La musique de Violeta Cruz, d’une grande complexité rythmique, multiplie les sources d’inspiration. Si certains passages viennent du jazz, d’autres sont directement inspirés du répertoire opératique. La partition dévolue à la Princesse laisse ainsi entendre les vocalises de la Reine de la nuit (La Flûte enchantée) ou d’Olympia (Les Contes d’Hoffmann), la prosodie de l’Enfant (et les Sortilèges) et même certaines intonations de la Petite renarde rusée. Sous la direction de Jean Deroyer, l’Ensemble Court-Circuit, soutenu par le travail sonore de l’IRCAM, livre un travail d’une grande précision. Les glissandi des violons se heurtent aux notes piquées du saxophone et du basson. Les percussions (avec une belle partition de woodblocks), très présentes dès l’introduction, créent une ambiance exotique qui transporte le spectateur dans le conte. La contrebasse elle-même dispose d’une partition percussive, les cordes étant claquées dans d’implacables pizzicati. Les parties vocales, utilisant un parlé-chanté très proche de la parole, sont très fragmentées, hachées par une sorte de bégaiement qui crée parfois un comique de répétition bienvenu, mais génère dans certaines scènes des longueurs inutiles, surtout dans une œuvre ne durant qu’une heure vingt. Le monologue du Roi, au cours duquel ce dernier hésite à rendre visite à sa sœur la sorcière, aurait ainsi pu être réduit de moitié sans perte dramatique ni musicale.
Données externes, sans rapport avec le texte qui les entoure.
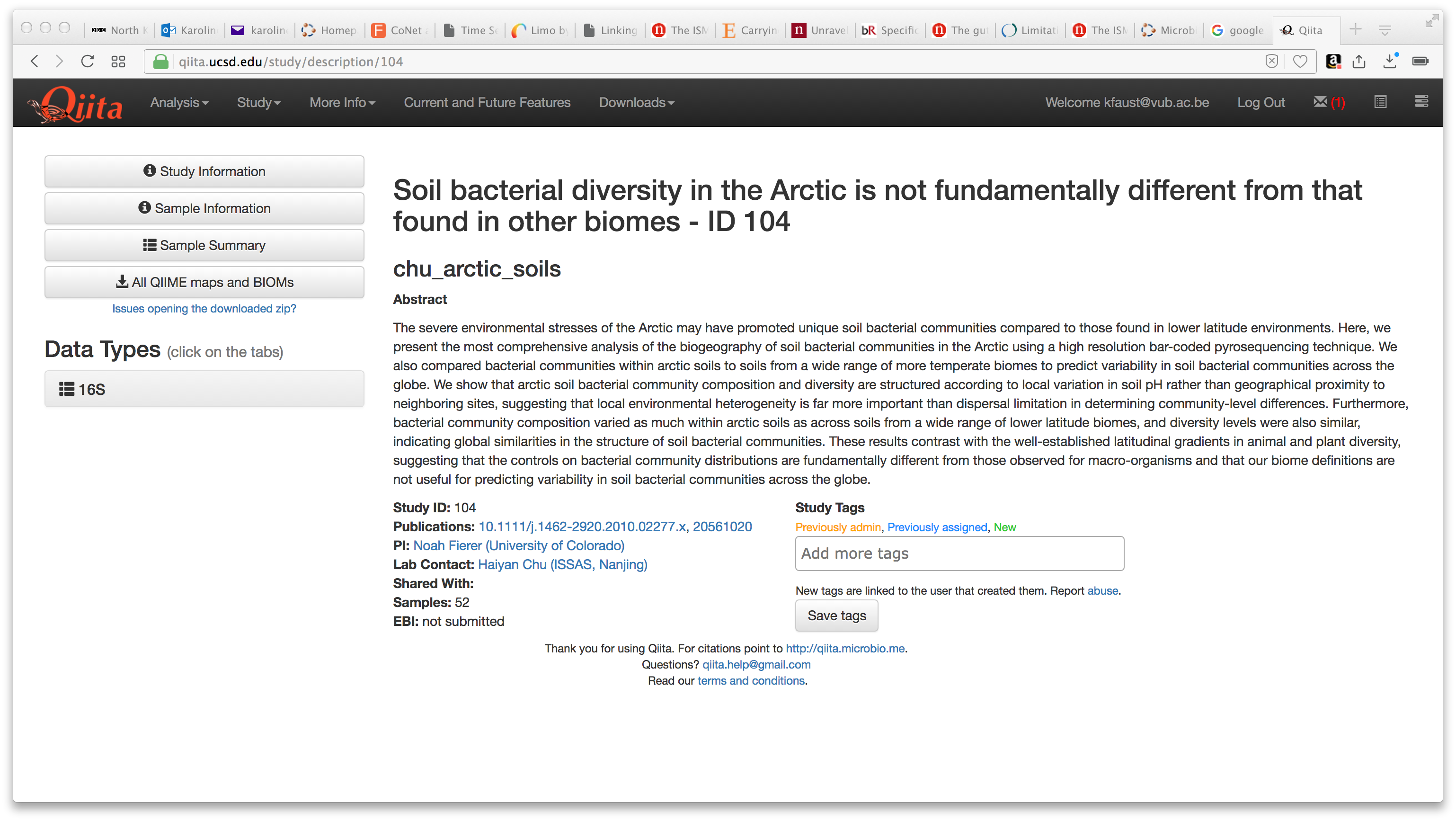This screenshot has width=1456, height=821.
Task: Click the navbar list icon beside messages
Action: [1380, 102]
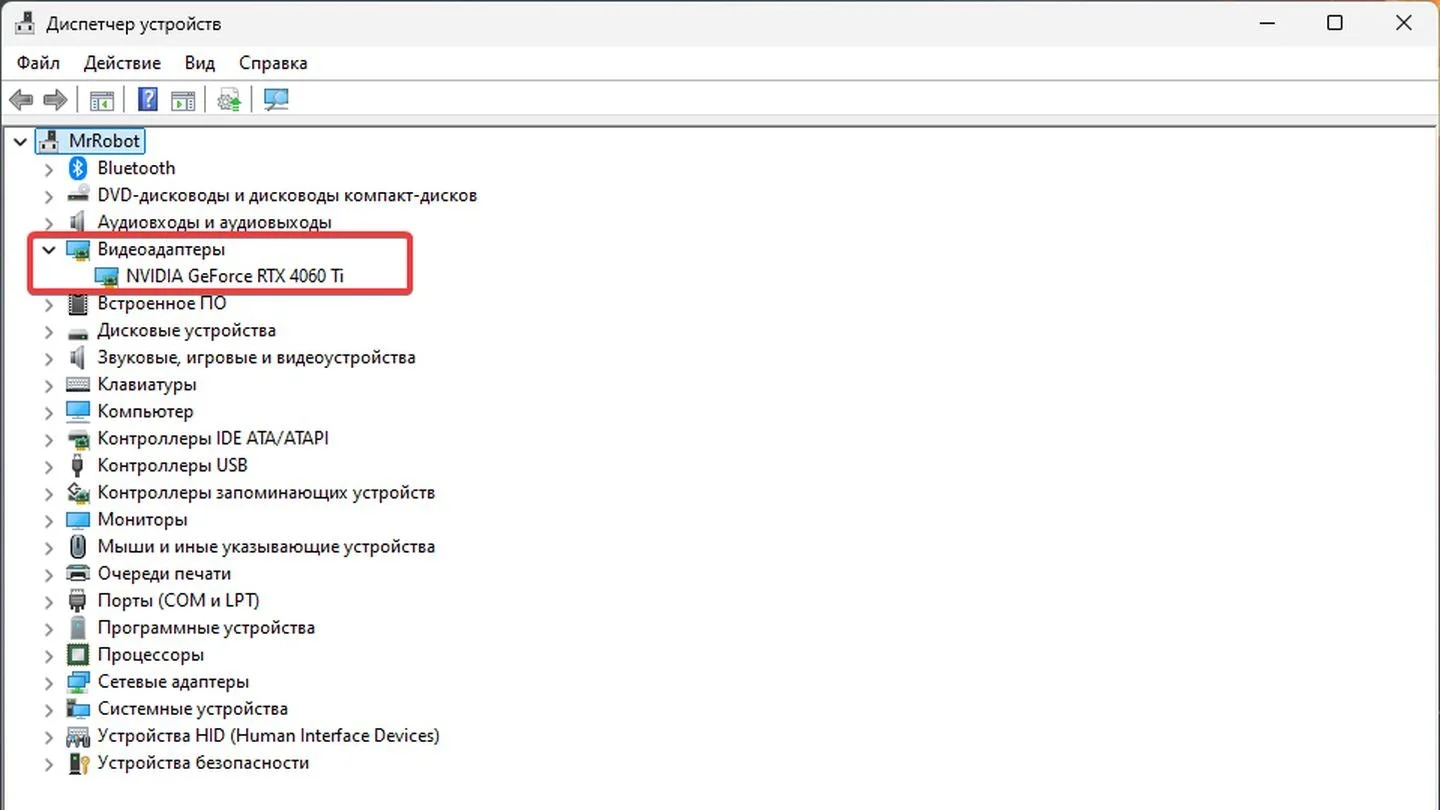The width and height of the screenshot is (1440, 810).
Task: Expand the Сетевые адаптеры category
Action: [x=48, y=682]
La mise en scène, très créative, est signée Jos Houben et Emily Wilson. Le spectacle débute avant même les premières notes : tandis que les voix des nombreux enfants présents (et à la grande qualité d’écoute) résonnent dans la salle, le spectateur peut apercevoir les grandes enceintes surplombant la scène et permettant de donner vie aux jeux de sonorisation. Le comédien (et chanteur percussionniste) Guy-Loup Boisneau vient à l’avant-scène mimer les consignes habituelles (extinction des téléphones, interdiction de prendre des photos ou de manger) ou moins habituelles, obtenant les premiers rires du public. Avec un grand dynamisme, la situation initiale et l’élément perturbateur sont exposés, dans un jeu elliptique d’apparition-disparition des personnages très dynamique. Si l’absence de surtitrage ne pose pas de problèmes durant les parties solistes, tous les protagonistes ayant une excellente diction, elle rend en revanche incompréhensible le propos des personnages dans les ensembles : si ce phénomène semble parfois recherché, il nuit à d’autres moments à la compréhension de l’intrigue. Les éléments de décor (signés, au même titre que les beaux costumes très caractérisés, par Oria Puppo), très simples, sont astucieux et permettent de créer (également grâce aux savants éclairages de Nicolas Simonin) les différents tableaux réclamés par l’intrigue.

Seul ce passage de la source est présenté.